I thought about David, my oldest friend, the one who'd walked out of my life three years ago over something I can barely remember now. Probably about Sarah. Or maybe it was about the promotion I got that he wanted.

"Do you remember that goldfish we won at the fair in 2018?" I asked, suddenly. "The one that lived for five years against all odds?"

David's sister smiled. "He named it Lucky. He said it was the only thing in his apartment that didn't judge him."

Lucky had died the same week David stopped speaking to me. I'd found out later that David had been going through something—he'd never said what. Depression, maybe.
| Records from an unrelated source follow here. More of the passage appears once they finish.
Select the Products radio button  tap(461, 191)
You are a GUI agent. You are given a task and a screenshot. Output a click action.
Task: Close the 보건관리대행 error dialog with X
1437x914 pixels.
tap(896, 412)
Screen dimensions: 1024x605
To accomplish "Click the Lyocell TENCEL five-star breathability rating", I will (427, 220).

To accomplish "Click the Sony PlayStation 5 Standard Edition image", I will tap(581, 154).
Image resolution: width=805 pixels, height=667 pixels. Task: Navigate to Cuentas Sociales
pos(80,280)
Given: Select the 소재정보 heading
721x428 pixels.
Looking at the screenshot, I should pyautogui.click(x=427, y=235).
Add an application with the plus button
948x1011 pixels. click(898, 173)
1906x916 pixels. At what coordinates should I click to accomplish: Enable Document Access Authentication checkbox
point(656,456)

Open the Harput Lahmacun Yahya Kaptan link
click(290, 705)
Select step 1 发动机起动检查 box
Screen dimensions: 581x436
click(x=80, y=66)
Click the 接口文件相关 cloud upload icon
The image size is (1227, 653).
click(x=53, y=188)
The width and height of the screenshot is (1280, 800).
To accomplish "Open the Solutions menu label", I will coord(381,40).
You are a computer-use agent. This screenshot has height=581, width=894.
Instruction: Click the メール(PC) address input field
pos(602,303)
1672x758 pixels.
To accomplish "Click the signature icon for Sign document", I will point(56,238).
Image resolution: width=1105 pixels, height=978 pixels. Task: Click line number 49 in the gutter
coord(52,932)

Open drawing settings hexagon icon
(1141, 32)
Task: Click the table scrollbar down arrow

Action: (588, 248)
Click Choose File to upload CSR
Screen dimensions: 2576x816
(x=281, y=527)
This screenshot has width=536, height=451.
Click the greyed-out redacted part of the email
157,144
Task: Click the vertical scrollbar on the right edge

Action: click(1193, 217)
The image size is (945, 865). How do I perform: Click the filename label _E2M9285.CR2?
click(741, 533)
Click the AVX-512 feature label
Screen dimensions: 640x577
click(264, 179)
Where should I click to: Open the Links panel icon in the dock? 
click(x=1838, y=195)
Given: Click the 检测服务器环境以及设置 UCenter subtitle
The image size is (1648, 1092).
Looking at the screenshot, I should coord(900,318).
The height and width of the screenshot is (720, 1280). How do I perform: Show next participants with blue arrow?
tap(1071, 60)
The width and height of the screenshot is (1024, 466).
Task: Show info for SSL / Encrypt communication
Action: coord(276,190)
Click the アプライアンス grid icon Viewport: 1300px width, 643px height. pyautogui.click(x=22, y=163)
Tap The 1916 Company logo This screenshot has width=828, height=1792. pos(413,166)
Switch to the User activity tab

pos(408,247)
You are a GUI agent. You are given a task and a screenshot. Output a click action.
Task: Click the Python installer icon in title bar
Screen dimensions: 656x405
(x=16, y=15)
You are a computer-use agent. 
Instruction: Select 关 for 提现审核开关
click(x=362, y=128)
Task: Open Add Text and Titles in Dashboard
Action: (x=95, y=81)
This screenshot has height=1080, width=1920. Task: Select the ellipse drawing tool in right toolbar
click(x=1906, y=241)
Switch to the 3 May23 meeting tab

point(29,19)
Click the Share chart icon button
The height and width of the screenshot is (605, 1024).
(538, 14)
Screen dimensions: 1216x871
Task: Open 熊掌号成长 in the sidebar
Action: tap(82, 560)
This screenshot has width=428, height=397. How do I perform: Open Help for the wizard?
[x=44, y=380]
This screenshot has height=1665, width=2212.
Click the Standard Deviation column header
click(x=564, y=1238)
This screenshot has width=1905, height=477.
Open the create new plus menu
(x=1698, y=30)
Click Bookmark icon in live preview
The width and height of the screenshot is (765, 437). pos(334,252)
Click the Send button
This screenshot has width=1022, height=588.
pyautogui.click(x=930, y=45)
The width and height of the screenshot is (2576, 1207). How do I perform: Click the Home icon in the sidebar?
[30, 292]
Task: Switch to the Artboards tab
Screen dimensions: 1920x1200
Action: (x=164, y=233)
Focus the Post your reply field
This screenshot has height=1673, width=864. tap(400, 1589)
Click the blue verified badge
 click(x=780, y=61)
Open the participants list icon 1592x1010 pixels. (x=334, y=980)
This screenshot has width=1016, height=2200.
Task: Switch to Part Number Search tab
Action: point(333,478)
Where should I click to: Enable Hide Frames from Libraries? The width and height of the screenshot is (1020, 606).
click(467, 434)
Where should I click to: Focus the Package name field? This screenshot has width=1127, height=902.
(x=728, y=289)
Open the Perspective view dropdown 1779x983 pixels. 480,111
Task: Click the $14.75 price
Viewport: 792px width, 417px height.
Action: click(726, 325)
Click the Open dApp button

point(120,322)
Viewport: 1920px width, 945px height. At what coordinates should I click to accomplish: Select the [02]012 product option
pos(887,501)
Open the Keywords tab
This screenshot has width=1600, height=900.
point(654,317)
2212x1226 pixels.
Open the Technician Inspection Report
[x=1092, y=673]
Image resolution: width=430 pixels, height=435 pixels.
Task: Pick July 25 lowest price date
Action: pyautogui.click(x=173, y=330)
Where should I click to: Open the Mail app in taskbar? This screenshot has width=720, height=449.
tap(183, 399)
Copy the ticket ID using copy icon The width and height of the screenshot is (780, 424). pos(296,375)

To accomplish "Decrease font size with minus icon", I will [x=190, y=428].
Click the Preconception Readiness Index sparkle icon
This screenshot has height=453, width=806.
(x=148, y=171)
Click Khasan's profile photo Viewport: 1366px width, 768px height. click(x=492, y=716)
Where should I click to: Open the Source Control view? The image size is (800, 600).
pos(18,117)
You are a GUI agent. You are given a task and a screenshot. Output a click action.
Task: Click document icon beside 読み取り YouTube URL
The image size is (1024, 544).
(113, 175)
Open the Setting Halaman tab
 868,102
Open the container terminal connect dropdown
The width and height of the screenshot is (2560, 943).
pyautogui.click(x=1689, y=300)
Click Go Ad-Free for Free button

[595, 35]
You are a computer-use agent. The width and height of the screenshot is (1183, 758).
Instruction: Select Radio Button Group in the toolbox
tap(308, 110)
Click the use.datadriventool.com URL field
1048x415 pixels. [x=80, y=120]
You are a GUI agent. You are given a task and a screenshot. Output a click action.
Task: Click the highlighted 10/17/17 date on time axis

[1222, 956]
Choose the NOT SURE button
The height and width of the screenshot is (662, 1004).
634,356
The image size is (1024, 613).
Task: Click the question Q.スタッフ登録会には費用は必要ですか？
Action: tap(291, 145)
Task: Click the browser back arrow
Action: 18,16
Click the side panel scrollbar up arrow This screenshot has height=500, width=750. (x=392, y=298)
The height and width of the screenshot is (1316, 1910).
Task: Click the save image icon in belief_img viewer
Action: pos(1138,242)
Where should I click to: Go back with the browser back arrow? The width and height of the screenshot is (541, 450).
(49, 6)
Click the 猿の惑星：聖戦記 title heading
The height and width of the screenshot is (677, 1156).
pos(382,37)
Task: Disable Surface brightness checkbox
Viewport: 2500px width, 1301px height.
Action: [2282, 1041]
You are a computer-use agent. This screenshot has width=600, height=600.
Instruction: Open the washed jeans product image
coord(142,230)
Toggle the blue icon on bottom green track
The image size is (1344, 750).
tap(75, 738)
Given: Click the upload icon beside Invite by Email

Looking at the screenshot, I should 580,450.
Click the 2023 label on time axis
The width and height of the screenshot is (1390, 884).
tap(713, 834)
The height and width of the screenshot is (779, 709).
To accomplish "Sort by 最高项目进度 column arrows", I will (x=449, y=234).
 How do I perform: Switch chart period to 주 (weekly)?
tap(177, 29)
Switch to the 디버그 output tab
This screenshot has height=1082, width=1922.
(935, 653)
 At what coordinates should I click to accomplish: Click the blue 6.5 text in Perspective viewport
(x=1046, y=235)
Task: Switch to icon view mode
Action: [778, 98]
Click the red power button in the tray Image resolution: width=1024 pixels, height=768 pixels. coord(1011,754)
The goldfish had been his last tether to something that needed him.

I should have reached out then. I should have shown up at his door with a six-pack and sat in silence with him. Instead, I'd let pride win, let the silence stretch until it became unbridgeable.

Now here I was, holding his hat, while strangers moved through his living room, eating catered food and sharing stories I'd never hear.

"I don't want it," I said, handing the hat back. "He should keep it."

"Who?"

"Lucky. The goldfish." I was crying now. "He should have kept caring about something that needed him."

His sister looked at me for a long moment. "He talked about you, you know. Even at the end."

"What did he say?"

"That you were the friend who always showed up. Eventually."

I took the hat. It smelled like him—tobacco and rain and something else I couldn't place. Regret, maybe. Or maybe that was just me.

Outside, the summer air was heavy. I placed the hat on my head and walked toward my car, already planning the baseball game I'd promised to take my nephew to. David would have hated baseball. He would have called it a distraction for people who couldn't face real life.

He was probably right.

The goldfish at the wake had been swimming in its bowl near the entrance, oblivious. I wished I could be like that—just swimming, eating, sleeping, unaware that the bowl was too small, that the water needed changing, that sometimes the people who love you leave.

I got in my car and didn't look back.